Cambridge, 17th November 2016 - Teltronic, part of the Sepura Group, has successfully completed integration of its TETRA solution with Siemens' European Train Control System (ETCS Level 2) application, officially certifying the viability of TETRA for railway signalling solutions.
Extensive tests performed at Siemens facilities in Berlin showed that TETRA met all QoS parameters outlined in the EIRENE specifications (Subset 093), relating to railway communications.
The integrated solution - which utilises Sepura's NEBULA infrastructure and EN50155 onboard equipment - will provide a cost-effective alternative for operators utilising long-distance communications networks to control ETCS-enabled trains.
ETCS is fast becoming the world standard for main line train control. However, in areas where long distances need to be covered - such as Australia, South America, Africa and East Europe or among mining and freight transport lines - it can be costly to deploy.
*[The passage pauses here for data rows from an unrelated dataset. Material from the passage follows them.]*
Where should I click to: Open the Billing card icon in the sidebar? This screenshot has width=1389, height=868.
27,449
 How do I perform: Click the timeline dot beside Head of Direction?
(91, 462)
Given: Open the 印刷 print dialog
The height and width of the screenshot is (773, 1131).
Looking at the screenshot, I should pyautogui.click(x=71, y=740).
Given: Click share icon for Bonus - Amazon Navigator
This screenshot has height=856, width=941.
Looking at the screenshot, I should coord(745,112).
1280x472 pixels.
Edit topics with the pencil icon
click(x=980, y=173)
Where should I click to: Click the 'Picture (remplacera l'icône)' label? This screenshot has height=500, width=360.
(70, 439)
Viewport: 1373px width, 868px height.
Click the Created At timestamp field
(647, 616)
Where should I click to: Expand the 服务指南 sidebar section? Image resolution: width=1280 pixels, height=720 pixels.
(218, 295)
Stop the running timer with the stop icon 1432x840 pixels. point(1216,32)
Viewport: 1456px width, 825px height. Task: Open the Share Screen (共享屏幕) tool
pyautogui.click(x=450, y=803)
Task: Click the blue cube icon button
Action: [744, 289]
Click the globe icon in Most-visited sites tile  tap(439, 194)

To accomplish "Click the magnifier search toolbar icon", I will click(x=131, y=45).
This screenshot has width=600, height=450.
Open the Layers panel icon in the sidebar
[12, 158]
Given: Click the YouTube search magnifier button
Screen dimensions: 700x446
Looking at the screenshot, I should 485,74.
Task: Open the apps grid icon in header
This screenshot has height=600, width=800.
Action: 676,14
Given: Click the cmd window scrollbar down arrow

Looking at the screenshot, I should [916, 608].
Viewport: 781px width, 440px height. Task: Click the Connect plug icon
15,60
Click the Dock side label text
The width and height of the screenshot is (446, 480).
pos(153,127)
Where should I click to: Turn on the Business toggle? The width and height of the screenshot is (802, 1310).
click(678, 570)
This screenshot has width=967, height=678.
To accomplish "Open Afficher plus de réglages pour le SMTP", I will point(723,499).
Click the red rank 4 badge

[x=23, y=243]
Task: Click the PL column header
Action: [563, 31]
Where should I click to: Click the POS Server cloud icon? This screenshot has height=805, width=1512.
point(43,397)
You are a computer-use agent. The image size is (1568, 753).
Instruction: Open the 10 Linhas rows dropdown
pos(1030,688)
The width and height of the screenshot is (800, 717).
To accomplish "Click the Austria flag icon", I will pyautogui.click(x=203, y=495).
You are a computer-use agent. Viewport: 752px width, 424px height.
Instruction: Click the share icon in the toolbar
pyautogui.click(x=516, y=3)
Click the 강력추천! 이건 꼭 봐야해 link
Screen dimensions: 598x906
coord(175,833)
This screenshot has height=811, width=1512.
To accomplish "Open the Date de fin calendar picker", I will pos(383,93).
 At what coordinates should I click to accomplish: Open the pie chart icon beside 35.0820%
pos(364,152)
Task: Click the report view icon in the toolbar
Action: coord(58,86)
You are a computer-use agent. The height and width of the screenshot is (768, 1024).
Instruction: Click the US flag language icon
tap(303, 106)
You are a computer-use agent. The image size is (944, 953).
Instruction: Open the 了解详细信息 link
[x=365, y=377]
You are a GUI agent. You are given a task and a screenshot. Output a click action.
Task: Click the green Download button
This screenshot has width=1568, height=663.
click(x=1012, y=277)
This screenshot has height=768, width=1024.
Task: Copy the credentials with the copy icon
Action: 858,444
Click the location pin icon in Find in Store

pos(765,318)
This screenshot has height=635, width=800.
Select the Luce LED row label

TETRA offers both voice and signalling data services over a single infrastructure - allowing transport operators to tackle their daily operational challenges with a secure, cost-effective solution, as well as providing cost savings due to spectral efficiency and the operational frequency bands used.
Main lines can also benefit from TETRA technology: in Finland, a major initiative to migrate the existing GSM-R system for ETCS Level 1 signalling to the Government's national TETRA network is already underway - meeting the current need for voice communication and anticipating the need for data that migration to ETCS Level 2 will bring.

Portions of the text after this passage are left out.